Where did the clinic owned attorney firms obtain their workers’ comp “clients”? That was another innovation. It was basically the workers’ comp version of ambulance chasing. They would go down to the unemployment offices and “cap” them off the lines of people there to collect their unemployment check, or to make a claim. This one can be filed under doctor and attorney fraud. However, one must admit to the simple elegance of this system, which added incredible cost burdens to an already overwhelmed workers’ comp system in the state with the largest population base in the country.
There have also been cases of claims adjuster fraud in the industry. These involve “enterprising” claims professionals who typically devise methods to embezzle funds out of their employer in the form of fraudulent claim payments made to bogus medical providers. This scheme usually entails setting up a medical provider in the payment system that the adjuster has “founded.” Durable medical equipment is a favorite choice in this realm. The key is to spread the payments to the provider (whose address is invariably a post office box) over a group of files so as not to attract any undue attention of claim and/or financial auditors. Over the course of a year or two, these adjusters can accumulate tens of thousands of dollars. The ones that have been caught either were too greedy, and streamed a surfeit of payments over a short period of time to the “vendor,” or else were simply the victim of a serendipitous audit that discovered the fraud.
Another not entirely unknown adjuster-perpetrated fraud involves seeking willing accomplices to initiate false claims that the adjuster would most likely handle. The adjuster makes payments to the claimants, who then split the claim payment “proceeds” with the adjuster. Although this is more likely in a liability claim scenario than a workers’ comp case, there have been incidents of this nature in the workers’ compensation landscape.

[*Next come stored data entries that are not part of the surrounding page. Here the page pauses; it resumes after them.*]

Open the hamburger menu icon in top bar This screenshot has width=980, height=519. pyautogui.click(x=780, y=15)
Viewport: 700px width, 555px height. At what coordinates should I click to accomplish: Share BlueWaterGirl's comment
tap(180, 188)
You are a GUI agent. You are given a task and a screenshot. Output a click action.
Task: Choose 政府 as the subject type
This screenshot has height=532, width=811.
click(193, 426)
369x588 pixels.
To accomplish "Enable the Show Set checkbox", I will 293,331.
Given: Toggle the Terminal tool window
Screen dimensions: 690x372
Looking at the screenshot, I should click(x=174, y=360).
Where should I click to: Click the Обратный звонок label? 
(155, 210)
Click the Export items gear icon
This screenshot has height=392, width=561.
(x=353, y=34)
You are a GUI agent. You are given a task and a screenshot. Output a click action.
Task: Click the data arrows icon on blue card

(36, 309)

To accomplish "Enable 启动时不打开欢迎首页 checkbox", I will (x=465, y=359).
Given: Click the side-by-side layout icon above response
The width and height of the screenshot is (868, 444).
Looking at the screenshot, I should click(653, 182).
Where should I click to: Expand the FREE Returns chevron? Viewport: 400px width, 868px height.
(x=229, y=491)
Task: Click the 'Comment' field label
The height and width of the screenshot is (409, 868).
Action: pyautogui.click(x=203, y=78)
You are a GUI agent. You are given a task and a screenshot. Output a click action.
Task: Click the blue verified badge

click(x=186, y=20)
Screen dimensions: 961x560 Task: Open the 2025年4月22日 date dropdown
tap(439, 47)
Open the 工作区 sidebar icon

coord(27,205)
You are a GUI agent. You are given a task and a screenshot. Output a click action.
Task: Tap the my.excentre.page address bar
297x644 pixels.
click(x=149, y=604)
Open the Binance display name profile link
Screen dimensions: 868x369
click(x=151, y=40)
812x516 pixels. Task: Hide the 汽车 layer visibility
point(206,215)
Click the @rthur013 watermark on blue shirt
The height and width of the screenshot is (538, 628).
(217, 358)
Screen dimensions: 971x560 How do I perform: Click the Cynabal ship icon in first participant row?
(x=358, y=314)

Let us not overlook possible producer fraud. There have been a number of situations over the last several decades involving premium being collected by an agent for coverage, and then not being forwarded to the insurance carrier. This is an audacious form of fraud as the corrupt producer is gambling that there will be little or no claims turned in on the supposed in-force policy. Of course, in the workers’ comp arena, at least seven out of every 10 claims involves no compensable lost time (“Medical Only” in the vernacular), and these claims are usually minimal in cost. Moreover, in many instances, the accident reports are sent directly to the agent, who can then pay for the medical treatment out of the embezzled premium funds. One must have nerves of steel to engage in this type of fraud, but it has been done.
The medical community is also not entirely pristine in this area. I have seen several instances in my own career where bills for medical appointments that never took place have been submitted for payment. These are often most difficult to discover, especially if the modalities are many over an extended period of time. But it has happened.
As is evident, there are many more types of fraud than simply claimant and employer generated. As the aphorism goes, where there is a will, there is a way. Vigilance is always necessary.